What to produce -> Every entry that follows should be reproduced exactly.

***** Data section

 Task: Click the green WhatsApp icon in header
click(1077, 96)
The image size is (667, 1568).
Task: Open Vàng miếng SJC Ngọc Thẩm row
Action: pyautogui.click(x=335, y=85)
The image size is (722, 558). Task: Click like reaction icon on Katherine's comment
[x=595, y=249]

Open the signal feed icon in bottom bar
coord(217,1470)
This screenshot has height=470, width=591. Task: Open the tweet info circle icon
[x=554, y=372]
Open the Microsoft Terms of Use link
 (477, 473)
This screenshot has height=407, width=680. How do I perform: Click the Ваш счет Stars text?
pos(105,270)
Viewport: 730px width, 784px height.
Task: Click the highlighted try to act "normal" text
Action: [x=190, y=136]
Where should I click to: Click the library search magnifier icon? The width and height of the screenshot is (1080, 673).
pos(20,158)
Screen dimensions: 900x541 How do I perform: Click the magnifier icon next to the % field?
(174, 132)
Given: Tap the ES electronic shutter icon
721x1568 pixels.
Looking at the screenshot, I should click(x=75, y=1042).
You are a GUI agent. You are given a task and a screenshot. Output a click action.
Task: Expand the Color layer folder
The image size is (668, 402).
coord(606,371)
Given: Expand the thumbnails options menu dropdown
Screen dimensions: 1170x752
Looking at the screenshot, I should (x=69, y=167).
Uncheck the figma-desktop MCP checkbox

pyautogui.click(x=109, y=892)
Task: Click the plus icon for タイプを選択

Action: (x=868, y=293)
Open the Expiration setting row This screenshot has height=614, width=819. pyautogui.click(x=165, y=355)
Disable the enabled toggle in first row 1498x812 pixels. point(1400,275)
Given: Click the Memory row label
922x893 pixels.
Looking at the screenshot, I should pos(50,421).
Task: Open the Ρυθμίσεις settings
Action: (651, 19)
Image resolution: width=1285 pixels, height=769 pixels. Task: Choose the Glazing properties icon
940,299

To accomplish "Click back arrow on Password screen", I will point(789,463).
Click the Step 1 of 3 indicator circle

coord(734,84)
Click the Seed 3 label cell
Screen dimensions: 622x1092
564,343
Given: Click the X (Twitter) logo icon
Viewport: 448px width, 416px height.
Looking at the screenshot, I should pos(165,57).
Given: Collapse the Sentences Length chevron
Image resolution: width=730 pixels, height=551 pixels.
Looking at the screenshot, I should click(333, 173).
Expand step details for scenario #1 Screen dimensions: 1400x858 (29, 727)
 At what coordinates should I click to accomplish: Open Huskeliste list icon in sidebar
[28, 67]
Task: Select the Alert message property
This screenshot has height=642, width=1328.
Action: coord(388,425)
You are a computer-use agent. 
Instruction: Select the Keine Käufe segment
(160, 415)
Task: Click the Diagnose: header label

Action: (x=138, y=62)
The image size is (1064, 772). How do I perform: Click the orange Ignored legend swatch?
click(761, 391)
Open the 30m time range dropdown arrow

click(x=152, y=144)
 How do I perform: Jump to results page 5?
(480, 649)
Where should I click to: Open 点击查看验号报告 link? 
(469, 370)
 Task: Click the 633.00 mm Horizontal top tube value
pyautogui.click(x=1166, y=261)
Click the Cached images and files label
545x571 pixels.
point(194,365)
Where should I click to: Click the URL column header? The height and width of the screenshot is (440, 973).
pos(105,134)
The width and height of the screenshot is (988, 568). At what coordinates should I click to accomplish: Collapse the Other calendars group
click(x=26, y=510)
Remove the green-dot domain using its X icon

**********

Answer to this problem ->
 Task: Click the green WhatsApp icon in header
click(1077, 96)
The image size is (667, 1568).
Task: Open Vàng miếng SJC Ngọc Thẩm row
Action: pyautogui.click(x=335, y=85)
The image size is (722, 558). Task: Click like reaction icon on Katherine's comment
[x=595, y=249]

Open the signal feed icon in bottom bar
coord(217,1470)
This screenshot has height=470, width=591. Task: Open the tweet info circle icon
[x=554, y=372]
Open the Microsoft Terms of Use link
 (477, 473)
This screenshot has height=407, width=680. How do I perform: Click the Ваш счет Stars text?
pos(105,270)
Viewport: 730px width, 784px height.
Task: Click the highlighted try to act "normal" text
Action: [x=190, y=136]
Where should I click to: Click the library search magnifier icon? The width and height of the screenshot is (1080, 673).
pos(20,158)
Screen dimensions: 900x541 How do I perform: Click the magnifier icon next to the % field?
(174, 132)
Given: Tap the ES electronic shutter icon
721x1568 pixels.
Looking at the screenshot, I should click(x=75, y=1042).
You are a GUI agent. You are given a task and a screenshot. Output a click action.
Task: Expand the Color layer folder
The image size is (668, 402).
coord(606,371)
Given: Expand the thumbnails options menu dropdown
Screen dimensions: 1170x752
Looking at the screenshot, I should (x=69, y=167).
Uncheck the figma-desktop MCP checkbox

pyautogui.click(x=109, y=892)
Task: Click the plus icon for タイプを選択

Action: (x=868, y=293)
Open the Expiration setting row This screenshot has height=614, width=819. pyautogui.click(x=165, y=355)
Disable the enabled toggle in first row 1498x812 pixels. point(1400,275)
Given: Click the Memory row label
922x893 pixels.
Looking at the screenshot, I should pos(50,421).
Task: Open the Ρυθμίσεις settings
Action: (651, 19)
Image resolution: width=1285 pixels, height=769 pixels. Task: Choose the Glazing properties icon
940,299

To accomplish "Click back arrow on Password screen", I will point(789,463).
Click the Step 1 of 3 indicator circle

coord(734,84)
Click the Seed 3 label cell
Screen dimensions: 622x1092
564,343
Given: Click the X (Twitter) logo icon
Viewport: 448px width, 416px height.
Looking at the screenshot, I should pos(165,57).
Given: Collapse the Sentences Length chevron
Image resolution: width=730 pixels, height=551 pixels.
Looking at the screenshot, I should click(333, 173).
Expand step details for scenario #1 Screen dimensions: 1400x858 (29, 727)
 At what coordinates should I click to accomplish: Open Huskeliste list icon in sidebar
[28, 67]
Task: Select the Alert message property
This screenshot has height=642, width=1328.
Action: coord(388,425)
You are a computer-use agent. 
Instruction: Select the Keine Käufe segment
(160, 415)
Task: Click the Diagnose: header label

Action: (x=138, y=62)
The image size is (1064, 772). How do I perform: Click the orange Ignored legend swatch?
click(761, 391)
Open the 30m time range dropdown arrow

click(x=152, y=144)
 How do I perform: Jump to results page 5?
(480, 649)
Where should I click to: Open 点击查看验号报告 link? 
(469, 370)
 Task: Click the 633.00 mm Horizontal top tube value
pyautogui.click(x=1166, y=261)
Click the Cached images and files label
545x571 pixels.
point(194,365)
Where should I click to: Click the URL column header? The height and width of the screenshot is (440, 973).
pos(105,134)
The width and height of the screenshot is (988, 568). At what coordinates should I click to accomplish: Collapse the Other calendars group
click(x=26, y=510)
Remove the green-dot domain using its X icon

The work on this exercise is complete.